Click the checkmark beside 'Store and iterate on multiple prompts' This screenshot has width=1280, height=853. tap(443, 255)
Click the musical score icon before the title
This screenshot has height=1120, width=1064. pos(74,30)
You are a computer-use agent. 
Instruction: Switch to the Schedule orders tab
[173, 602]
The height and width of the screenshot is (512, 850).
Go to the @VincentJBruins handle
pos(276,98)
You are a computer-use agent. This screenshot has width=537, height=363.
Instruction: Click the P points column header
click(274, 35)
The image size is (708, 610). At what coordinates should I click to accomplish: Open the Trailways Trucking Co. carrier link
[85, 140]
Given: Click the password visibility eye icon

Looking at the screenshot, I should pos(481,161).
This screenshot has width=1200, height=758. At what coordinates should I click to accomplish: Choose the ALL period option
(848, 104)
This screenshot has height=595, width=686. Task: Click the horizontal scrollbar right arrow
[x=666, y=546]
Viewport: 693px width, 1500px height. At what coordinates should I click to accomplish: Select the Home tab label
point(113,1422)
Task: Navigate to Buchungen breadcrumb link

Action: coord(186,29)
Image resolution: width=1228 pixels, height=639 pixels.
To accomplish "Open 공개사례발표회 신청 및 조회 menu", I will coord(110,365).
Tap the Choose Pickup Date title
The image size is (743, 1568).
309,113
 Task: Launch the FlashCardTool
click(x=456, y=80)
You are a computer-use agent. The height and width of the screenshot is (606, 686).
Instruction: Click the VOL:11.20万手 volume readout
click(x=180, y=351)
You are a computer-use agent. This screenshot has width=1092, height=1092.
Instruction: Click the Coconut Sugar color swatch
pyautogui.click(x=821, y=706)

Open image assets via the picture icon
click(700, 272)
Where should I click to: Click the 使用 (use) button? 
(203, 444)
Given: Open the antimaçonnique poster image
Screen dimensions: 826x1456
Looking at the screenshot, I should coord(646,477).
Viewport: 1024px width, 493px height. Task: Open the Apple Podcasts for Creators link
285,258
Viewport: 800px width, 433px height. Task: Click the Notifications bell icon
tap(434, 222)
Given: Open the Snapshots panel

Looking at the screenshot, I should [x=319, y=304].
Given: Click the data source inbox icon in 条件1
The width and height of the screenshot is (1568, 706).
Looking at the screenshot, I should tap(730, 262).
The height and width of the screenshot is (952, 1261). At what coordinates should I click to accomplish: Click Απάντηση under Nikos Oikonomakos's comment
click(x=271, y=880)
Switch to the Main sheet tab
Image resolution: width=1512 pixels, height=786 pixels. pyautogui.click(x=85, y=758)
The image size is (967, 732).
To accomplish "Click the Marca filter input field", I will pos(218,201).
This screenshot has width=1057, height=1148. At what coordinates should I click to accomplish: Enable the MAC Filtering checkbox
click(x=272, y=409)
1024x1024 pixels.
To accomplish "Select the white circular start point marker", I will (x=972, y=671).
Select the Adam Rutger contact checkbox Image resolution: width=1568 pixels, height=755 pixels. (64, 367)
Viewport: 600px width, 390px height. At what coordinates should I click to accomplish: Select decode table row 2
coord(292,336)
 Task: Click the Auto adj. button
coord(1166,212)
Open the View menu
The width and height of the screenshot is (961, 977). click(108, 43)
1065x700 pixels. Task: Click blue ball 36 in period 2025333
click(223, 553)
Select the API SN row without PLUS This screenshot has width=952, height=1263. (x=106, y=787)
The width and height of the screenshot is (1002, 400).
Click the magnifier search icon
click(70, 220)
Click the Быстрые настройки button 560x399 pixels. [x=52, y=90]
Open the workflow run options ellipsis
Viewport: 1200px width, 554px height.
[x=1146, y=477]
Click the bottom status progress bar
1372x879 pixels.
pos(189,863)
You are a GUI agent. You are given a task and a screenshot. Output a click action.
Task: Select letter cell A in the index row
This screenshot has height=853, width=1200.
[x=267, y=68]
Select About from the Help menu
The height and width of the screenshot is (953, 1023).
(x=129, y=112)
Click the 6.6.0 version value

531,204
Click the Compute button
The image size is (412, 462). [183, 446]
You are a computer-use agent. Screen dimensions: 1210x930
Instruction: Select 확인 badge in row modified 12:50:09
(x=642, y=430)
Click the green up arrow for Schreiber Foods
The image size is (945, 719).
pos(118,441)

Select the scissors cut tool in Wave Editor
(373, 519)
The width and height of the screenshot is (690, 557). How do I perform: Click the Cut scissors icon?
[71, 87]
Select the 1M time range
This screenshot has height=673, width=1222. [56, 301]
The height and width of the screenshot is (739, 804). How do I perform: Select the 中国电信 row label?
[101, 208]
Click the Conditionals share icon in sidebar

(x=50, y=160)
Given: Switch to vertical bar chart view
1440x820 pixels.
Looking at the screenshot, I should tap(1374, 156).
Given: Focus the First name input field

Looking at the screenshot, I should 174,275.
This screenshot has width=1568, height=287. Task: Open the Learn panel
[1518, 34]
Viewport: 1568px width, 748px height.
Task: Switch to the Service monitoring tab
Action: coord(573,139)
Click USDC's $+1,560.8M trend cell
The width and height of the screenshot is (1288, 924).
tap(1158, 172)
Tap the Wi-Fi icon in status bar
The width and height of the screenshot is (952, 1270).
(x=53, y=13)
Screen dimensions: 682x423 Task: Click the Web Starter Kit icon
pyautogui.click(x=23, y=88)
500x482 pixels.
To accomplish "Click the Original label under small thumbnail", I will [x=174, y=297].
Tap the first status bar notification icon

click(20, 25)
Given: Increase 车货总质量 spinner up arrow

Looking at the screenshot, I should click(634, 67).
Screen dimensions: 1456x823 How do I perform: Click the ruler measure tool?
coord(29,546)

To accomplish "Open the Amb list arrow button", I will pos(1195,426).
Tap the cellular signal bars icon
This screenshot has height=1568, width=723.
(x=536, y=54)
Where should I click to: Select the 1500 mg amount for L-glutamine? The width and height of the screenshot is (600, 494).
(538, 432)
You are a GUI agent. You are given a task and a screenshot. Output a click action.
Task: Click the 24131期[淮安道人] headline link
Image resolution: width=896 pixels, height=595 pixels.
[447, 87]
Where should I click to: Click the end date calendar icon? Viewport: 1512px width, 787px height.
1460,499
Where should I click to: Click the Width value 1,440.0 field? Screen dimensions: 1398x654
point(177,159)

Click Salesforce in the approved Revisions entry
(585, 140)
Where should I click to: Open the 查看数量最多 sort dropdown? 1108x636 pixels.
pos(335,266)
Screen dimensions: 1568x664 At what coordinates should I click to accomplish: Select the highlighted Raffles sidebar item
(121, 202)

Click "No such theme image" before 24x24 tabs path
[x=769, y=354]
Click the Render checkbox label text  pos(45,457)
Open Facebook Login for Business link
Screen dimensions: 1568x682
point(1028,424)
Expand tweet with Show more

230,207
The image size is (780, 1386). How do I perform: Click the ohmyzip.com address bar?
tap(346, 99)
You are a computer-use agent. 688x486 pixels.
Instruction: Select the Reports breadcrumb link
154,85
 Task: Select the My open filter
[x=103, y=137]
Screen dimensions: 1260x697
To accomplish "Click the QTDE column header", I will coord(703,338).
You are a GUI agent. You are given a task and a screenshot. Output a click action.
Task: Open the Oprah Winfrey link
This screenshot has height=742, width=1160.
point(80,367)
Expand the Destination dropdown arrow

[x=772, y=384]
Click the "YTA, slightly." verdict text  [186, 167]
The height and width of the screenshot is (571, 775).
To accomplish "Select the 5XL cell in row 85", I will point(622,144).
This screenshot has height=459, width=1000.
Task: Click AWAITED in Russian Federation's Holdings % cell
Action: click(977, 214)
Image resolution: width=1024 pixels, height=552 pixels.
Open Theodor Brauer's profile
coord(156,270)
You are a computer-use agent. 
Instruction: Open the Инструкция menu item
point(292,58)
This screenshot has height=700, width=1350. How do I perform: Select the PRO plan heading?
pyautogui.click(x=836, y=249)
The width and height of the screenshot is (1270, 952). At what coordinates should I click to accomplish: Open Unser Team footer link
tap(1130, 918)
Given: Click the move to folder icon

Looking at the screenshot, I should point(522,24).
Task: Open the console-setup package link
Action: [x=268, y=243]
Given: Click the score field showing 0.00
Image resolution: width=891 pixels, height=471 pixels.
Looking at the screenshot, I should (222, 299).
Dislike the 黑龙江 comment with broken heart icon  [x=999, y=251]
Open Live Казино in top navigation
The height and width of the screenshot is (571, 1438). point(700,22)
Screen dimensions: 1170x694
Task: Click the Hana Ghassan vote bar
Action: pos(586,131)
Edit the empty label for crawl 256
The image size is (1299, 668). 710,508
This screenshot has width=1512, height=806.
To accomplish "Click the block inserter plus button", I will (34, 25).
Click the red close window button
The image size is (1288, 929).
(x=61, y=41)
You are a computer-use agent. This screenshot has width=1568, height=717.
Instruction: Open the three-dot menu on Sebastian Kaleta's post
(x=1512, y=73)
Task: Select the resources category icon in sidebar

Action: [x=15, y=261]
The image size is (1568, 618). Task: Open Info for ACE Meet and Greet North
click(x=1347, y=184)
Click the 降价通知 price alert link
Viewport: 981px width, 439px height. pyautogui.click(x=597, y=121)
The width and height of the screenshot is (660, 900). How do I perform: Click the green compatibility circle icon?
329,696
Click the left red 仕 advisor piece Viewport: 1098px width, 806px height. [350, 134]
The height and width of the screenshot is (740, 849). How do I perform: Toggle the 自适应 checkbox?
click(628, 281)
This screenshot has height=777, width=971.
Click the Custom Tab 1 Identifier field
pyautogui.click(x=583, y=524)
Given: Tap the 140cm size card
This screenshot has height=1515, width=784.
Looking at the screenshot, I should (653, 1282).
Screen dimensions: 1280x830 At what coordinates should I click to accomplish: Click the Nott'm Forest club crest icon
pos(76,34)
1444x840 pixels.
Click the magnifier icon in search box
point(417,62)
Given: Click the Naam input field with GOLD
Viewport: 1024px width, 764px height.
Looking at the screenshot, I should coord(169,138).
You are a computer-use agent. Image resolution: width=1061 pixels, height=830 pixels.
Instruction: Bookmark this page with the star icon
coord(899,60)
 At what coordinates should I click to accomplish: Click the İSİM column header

================================

- Problem statement: Copy task for the entries above: every line with the string "text".

- Expected answer:
Click the Render checkbox label text  pos(45,457)
Click the "YTA, slightly." verdict text  [186, 167]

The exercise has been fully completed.